Every entry below should come back unchanged, except that the pictures are dropped.

═════ Recorded information

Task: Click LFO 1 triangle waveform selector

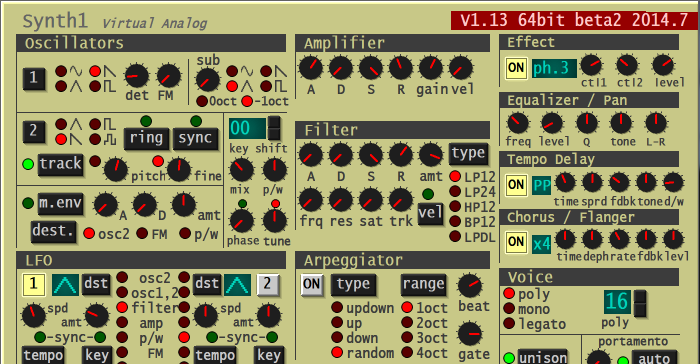Action: pyautogui.click(x=66, y=285)
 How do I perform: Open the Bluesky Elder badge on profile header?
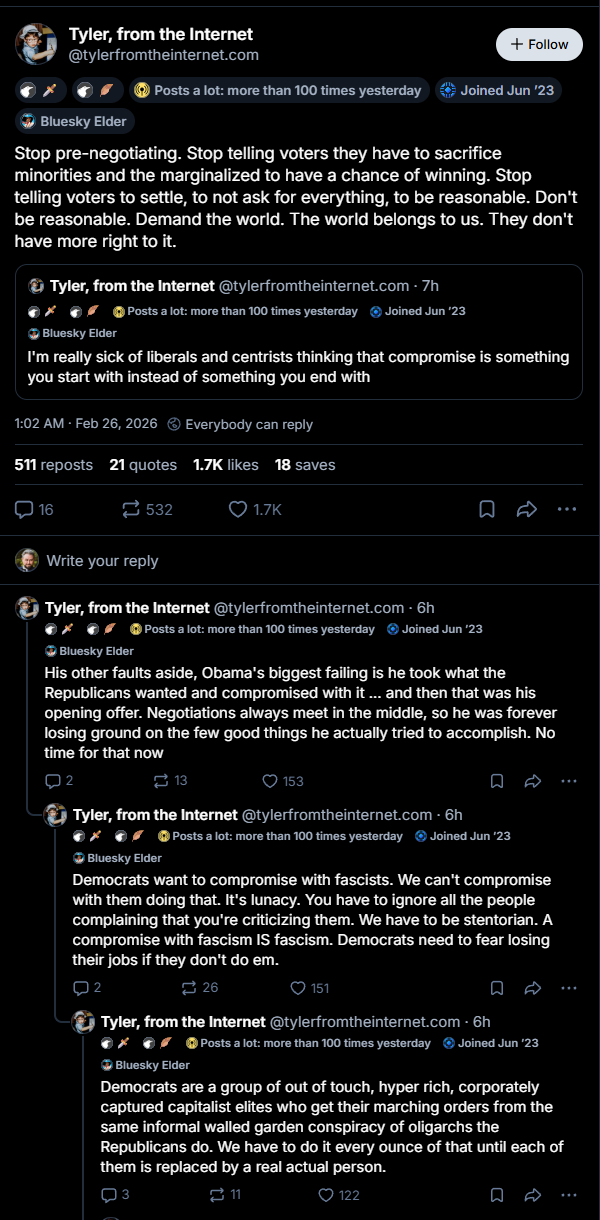75,121
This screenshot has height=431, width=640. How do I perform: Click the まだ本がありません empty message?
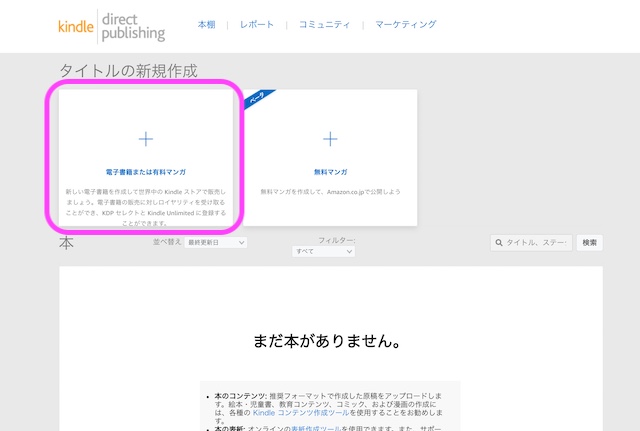point(327,342)

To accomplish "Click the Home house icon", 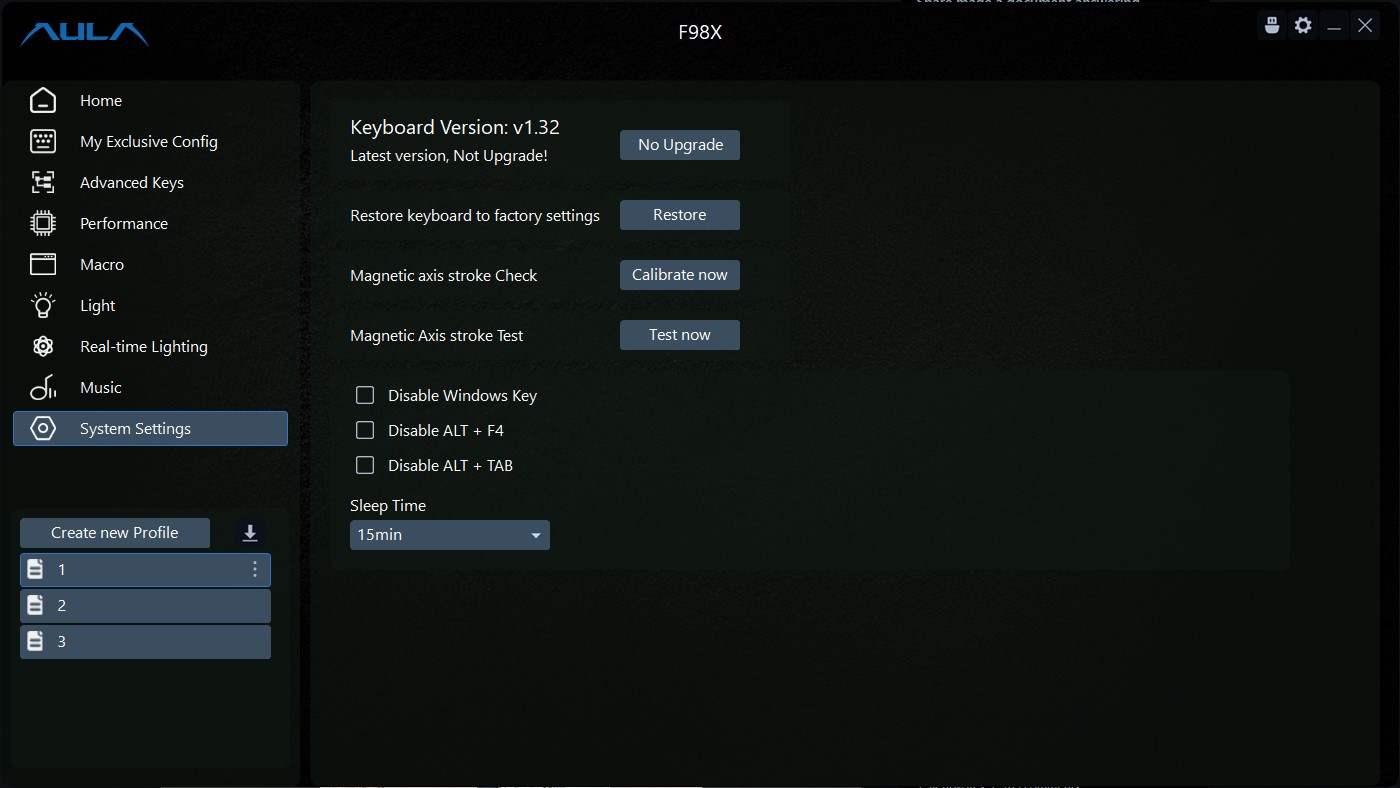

══════════

__Completed exercise__:
Task: Click LFO 1 triangle waveform selector

Action: pyautogui.click(x=66, y=285)
 How do I perform: Open the Bluesky Elder badge on profile header?
75,121
This screenshot has height=431, width=640. How do I perform: Click the まだ本がありません empty message?
point(327,342)

To accomplish "Click the Home house icon", 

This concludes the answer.